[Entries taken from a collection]

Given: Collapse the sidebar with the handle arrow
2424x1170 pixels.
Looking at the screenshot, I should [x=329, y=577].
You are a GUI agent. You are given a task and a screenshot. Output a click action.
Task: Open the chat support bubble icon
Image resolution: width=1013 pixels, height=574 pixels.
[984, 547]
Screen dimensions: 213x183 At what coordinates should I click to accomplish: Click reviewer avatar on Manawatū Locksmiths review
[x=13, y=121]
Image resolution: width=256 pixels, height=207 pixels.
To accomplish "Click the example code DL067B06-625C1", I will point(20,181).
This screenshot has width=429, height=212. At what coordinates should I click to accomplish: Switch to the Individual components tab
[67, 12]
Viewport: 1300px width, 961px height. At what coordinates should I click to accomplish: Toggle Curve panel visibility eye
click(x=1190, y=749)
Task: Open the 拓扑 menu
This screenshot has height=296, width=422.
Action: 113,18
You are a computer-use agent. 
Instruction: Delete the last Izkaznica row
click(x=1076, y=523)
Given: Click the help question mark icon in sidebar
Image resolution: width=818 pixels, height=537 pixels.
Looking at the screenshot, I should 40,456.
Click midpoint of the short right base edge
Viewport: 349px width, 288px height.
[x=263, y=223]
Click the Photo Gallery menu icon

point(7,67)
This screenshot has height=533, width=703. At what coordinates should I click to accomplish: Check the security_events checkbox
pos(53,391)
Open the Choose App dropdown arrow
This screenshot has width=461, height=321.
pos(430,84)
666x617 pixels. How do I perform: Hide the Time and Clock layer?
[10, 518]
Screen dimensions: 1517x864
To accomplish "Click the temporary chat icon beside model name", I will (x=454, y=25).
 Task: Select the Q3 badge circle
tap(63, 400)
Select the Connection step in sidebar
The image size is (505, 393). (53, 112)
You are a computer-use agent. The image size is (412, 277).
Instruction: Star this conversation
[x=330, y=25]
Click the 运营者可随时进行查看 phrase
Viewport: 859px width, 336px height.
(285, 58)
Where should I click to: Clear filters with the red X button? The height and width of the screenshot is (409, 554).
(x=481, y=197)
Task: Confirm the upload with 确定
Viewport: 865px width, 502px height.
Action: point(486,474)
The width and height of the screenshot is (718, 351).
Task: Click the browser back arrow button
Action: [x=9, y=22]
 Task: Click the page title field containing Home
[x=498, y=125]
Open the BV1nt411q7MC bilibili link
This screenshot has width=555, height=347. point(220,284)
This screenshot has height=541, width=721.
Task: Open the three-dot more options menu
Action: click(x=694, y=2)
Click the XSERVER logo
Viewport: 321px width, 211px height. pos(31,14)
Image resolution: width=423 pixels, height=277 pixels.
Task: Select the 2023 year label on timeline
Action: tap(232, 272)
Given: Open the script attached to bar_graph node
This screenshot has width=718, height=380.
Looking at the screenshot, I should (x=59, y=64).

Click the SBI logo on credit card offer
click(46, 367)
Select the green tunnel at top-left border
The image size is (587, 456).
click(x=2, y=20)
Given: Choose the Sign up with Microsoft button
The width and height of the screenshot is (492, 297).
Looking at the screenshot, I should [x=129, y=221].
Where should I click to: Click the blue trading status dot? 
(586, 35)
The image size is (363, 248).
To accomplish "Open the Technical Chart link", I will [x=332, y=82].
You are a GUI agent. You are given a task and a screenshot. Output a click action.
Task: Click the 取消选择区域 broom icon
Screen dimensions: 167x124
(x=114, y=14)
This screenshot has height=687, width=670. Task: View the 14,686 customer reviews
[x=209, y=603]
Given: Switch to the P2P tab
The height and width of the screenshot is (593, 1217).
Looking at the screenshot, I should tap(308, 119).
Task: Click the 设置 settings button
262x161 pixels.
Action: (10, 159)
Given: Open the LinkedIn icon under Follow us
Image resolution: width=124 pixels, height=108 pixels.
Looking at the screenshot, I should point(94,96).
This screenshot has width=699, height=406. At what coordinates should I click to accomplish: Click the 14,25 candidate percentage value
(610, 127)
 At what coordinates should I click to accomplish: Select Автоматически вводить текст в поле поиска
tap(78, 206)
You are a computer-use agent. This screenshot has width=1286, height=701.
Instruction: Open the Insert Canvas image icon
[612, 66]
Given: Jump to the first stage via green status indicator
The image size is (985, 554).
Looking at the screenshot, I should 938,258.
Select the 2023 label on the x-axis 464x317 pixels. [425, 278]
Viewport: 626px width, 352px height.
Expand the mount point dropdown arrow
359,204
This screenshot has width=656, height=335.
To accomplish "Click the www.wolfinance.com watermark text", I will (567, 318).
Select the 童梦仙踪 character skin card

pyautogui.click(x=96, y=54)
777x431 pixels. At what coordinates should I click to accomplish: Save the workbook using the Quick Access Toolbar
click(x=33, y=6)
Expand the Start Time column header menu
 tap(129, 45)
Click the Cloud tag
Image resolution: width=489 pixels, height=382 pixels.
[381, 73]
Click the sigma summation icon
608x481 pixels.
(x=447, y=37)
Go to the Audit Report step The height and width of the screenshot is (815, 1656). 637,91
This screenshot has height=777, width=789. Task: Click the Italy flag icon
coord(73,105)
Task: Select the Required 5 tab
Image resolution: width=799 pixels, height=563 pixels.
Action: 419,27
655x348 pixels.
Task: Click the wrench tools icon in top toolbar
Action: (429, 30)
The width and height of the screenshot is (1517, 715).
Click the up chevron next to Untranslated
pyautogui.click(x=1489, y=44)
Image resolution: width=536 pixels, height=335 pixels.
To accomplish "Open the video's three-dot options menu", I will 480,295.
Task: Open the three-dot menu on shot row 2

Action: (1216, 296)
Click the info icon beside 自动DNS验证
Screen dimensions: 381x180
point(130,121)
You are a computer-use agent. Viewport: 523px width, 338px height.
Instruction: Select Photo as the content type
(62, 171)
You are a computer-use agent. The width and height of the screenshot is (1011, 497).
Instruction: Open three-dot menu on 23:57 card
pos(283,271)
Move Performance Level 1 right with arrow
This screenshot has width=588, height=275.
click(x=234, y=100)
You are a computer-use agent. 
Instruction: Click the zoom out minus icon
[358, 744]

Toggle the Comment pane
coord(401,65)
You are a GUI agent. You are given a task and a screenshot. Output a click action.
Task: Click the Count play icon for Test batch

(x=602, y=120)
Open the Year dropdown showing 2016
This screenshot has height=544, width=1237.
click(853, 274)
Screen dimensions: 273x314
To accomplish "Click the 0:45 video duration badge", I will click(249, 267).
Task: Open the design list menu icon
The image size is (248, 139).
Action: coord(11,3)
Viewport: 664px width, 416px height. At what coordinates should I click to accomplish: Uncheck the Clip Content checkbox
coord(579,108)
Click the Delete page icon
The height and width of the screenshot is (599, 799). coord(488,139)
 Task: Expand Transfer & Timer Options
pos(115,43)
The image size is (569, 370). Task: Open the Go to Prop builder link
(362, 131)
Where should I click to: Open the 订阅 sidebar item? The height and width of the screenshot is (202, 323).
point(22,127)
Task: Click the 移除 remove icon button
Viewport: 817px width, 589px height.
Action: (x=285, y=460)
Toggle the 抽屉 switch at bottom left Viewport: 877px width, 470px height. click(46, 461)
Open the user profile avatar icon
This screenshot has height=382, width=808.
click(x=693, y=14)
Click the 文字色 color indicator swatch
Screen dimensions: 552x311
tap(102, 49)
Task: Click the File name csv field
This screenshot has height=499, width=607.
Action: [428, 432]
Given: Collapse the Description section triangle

TO DO:
Please reproduce the material from its first line through the line containing "point(7,67)", inclusive, and swap "sidebar" for "side panel". Leave everything else unchanged.

THE SOLUTION:
Given: Collapse the side panel with the handle arrow
2424x1170 pixels.
Looking at the screenshot, I should [x=329, y=577].
You are a GUI agent. You are given a task and a screenshot. Output a click action.
Task: Open the chat support bubble icon
Image resolution: width=1013 pixels, height=574 pixels.
[984, 547]
Screen dimensions: 213x183 At what coordinates should I click to accomplish: Click reviewer avatar on Manawatū Locksmiths review
[x=13, y=121]
Image resolution: width=256 pixels, height=207 pixels.
To accomplish "Click the example code DL067B06-625C1", I will point(20,181).
This screenshot has width=429, height=212. At what coordinates should I click to accomplish: Switch to the Individual components tab
[67, 12]
Viewport: 1300px width, 961px height. At what coordinates should I click to accomplish: Toggle Curve panel visibility eye
click(x=1190, y=749)
Task: Open the 拓扑 menu
This screenshot has height=296, width=422.
Action: 113,18
You are a computer-use agent. 
Instruction: Delete the last Izkaznica row
click(x=1076, y=523)
Given: Click the help question mark icon in side panel
Image resolution: width=818 pixels, height=537 pixels.
Looking at the screenshot, I should 40,456.
Click midpoint of the short right base edge
Viewport: 349px width, 288px height.
[x=263, y=223]
Click the Photo Gallery menu icon

point(7,67)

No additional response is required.